* [TASK DESCRIPTION]
The answer must be exactly the lines from the one containing "Toggle the hamburger sidebar menu" through the end of the material, with both ends kept and no other lines.

▬▬▬

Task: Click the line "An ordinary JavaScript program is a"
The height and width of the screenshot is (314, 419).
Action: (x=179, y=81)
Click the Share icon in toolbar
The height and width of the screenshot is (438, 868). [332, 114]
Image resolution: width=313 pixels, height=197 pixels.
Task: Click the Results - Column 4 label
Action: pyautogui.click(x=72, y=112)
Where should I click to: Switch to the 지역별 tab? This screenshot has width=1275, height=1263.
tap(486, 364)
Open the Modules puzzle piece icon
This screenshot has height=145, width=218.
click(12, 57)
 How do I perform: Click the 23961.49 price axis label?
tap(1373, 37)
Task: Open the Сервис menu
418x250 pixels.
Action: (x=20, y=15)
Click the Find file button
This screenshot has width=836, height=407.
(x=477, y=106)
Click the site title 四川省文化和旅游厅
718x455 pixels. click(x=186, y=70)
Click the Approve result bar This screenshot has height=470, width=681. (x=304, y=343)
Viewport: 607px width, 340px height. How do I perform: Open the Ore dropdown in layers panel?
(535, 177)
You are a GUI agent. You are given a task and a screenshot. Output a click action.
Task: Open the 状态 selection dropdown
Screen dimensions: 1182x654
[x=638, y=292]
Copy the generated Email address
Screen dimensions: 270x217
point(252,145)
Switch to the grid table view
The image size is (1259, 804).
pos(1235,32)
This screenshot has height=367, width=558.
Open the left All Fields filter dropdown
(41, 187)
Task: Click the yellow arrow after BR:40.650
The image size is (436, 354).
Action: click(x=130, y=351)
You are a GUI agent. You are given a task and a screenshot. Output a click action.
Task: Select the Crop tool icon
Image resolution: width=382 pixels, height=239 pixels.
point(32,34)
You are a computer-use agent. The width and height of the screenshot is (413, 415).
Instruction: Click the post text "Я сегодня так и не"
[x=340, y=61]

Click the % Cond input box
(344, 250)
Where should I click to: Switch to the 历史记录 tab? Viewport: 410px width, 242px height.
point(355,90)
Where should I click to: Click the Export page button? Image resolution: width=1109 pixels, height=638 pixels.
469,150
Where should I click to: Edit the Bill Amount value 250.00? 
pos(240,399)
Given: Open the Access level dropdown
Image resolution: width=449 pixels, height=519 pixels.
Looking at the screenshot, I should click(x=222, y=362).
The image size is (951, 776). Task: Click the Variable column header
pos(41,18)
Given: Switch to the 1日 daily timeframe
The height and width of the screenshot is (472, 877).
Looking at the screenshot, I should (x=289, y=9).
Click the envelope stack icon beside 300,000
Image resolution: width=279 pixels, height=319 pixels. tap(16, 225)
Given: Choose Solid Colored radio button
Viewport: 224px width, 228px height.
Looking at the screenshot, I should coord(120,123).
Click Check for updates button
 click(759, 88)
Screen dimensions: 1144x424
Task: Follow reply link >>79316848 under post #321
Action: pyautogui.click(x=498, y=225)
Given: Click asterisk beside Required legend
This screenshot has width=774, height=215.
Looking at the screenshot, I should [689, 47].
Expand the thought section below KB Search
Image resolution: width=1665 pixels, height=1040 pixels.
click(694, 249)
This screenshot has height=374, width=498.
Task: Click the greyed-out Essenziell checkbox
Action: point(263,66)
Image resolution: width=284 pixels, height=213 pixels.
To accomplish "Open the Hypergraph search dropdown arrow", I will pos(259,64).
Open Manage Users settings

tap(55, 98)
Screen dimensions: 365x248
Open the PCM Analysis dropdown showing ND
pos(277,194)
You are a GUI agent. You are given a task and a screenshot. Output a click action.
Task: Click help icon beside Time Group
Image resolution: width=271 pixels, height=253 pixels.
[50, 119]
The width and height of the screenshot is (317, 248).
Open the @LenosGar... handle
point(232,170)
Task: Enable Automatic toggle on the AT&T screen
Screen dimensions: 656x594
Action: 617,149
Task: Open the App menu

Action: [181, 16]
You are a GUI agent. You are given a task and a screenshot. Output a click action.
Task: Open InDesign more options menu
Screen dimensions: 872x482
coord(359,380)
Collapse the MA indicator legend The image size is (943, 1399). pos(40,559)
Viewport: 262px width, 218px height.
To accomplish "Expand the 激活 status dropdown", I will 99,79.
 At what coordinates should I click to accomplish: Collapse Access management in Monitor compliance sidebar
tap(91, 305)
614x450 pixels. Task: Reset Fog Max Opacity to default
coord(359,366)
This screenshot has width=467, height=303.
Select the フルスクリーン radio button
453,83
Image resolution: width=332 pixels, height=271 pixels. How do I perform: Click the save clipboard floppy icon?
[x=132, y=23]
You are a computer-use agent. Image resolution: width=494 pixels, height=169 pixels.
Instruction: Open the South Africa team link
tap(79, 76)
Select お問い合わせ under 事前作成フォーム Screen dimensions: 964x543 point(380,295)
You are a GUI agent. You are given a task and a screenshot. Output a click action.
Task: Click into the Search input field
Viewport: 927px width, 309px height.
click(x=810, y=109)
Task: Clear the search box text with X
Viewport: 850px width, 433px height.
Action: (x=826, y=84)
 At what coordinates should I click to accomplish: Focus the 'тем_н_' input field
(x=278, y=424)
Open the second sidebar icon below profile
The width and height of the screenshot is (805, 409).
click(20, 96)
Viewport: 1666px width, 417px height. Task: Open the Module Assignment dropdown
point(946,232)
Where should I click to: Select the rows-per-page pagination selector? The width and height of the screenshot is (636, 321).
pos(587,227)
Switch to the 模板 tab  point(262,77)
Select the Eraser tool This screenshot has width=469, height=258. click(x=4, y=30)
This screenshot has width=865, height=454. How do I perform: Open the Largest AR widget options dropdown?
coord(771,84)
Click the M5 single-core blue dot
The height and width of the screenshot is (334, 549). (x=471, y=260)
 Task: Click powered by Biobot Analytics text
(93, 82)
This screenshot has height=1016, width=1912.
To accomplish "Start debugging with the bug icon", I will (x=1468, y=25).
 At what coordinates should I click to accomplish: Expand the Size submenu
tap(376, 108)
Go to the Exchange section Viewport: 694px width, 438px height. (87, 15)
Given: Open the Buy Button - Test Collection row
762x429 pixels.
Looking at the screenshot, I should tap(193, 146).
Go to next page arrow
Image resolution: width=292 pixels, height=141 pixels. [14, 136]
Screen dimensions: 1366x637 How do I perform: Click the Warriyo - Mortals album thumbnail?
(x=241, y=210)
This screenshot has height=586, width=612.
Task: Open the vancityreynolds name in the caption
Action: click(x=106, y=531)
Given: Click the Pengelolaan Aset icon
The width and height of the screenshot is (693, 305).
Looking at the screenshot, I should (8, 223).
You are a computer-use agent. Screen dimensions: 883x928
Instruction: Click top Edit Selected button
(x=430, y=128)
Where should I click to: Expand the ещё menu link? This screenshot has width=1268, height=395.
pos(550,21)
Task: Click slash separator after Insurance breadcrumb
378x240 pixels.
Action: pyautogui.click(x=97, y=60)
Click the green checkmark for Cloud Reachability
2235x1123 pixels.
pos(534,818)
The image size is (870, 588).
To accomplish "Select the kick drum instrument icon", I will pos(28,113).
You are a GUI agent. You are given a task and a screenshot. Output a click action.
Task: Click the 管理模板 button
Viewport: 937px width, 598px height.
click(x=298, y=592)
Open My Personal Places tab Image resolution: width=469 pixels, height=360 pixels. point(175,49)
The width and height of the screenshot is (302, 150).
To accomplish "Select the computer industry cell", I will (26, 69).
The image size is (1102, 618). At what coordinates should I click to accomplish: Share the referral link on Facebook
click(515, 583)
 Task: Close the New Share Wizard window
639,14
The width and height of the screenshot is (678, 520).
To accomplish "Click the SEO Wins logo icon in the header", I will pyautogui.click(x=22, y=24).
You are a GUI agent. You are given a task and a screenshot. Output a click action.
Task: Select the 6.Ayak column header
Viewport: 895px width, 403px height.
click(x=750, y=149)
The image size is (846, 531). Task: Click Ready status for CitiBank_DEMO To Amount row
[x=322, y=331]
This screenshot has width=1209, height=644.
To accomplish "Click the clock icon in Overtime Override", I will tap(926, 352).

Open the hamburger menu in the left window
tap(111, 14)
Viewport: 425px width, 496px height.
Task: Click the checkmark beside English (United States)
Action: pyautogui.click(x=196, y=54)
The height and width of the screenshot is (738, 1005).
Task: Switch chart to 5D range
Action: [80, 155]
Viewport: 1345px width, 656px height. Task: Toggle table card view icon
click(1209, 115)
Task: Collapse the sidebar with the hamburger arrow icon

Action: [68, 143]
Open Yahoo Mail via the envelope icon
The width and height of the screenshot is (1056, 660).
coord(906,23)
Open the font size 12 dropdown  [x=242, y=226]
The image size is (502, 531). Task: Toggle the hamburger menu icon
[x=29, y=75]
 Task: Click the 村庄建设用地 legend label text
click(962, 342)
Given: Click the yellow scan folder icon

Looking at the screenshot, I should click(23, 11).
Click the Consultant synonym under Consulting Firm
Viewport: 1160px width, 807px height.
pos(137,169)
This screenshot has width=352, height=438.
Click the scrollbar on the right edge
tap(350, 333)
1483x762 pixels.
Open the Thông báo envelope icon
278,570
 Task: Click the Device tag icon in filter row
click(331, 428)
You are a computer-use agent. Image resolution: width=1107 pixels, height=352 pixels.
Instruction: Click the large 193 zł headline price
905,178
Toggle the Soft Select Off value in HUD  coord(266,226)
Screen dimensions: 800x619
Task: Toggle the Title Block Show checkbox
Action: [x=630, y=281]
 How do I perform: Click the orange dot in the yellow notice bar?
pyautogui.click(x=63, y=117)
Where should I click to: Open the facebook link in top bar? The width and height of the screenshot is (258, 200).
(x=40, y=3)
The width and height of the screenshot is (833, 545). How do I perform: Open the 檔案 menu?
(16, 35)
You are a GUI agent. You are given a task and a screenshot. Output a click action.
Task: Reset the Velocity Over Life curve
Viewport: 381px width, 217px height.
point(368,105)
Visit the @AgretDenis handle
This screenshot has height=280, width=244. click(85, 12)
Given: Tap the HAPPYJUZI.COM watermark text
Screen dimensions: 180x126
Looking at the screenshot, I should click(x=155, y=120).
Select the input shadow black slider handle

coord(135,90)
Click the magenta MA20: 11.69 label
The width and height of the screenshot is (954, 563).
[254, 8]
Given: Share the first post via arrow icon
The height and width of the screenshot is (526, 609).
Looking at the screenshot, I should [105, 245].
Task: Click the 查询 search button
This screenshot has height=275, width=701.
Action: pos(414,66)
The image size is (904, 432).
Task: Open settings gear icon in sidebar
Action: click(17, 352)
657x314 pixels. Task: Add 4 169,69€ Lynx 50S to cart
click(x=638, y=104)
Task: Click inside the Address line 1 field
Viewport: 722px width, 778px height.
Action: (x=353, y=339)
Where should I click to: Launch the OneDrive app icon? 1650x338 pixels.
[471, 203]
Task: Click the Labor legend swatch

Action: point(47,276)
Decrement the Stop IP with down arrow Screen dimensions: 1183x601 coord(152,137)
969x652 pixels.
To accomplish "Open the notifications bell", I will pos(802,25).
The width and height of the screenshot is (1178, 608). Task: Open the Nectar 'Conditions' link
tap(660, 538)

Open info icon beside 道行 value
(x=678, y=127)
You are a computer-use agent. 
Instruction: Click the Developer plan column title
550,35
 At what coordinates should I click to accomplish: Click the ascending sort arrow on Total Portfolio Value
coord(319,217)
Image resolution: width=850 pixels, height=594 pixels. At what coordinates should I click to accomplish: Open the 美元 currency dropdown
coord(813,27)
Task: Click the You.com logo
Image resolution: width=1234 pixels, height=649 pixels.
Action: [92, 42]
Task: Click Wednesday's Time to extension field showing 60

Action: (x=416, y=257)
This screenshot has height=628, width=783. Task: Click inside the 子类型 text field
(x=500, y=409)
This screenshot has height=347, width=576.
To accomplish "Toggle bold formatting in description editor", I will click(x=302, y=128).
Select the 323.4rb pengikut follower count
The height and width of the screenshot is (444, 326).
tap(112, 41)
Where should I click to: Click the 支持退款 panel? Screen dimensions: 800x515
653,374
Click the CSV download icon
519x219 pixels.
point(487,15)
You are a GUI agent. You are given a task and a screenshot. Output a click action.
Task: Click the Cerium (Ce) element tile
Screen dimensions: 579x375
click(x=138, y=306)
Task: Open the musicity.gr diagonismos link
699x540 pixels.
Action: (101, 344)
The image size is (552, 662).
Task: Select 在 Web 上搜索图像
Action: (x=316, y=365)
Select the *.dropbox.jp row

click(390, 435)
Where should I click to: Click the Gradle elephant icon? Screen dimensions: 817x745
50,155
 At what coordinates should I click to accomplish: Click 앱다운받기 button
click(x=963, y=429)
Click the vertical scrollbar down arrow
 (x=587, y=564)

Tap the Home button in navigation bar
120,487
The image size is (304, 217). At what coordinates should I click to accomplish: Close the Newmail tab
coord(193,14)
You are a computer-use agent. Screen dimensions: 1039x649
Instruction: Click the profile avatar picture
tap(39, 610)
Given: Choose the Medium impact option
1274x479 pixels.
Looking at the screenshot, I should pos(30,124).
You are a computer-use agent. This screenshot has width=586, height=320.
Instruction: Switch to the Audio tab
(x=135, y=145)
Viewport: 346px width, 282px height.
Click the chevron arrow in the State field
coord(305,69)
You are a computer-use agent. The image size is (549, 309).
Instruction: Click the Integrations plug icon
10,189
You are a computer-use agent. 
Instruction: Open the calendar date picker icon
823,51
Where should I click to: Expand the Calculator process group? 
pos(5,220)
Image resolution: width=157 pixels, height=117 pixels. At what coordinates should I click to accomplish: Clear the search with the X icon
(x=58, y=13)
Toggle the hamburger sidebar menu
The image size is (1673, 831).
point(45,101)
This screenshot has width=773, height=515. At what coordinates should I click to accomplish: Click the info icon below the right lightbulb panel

▬▬▬

* [THE COMPLETED TASK]
Toggle the hamburger sidebar menu
The image size is (1673, 831).
point(45,101)
This screenshot has width=773, height=515. At what coordinates should I click to accomplish: Click the info icon below the right lightbulb panel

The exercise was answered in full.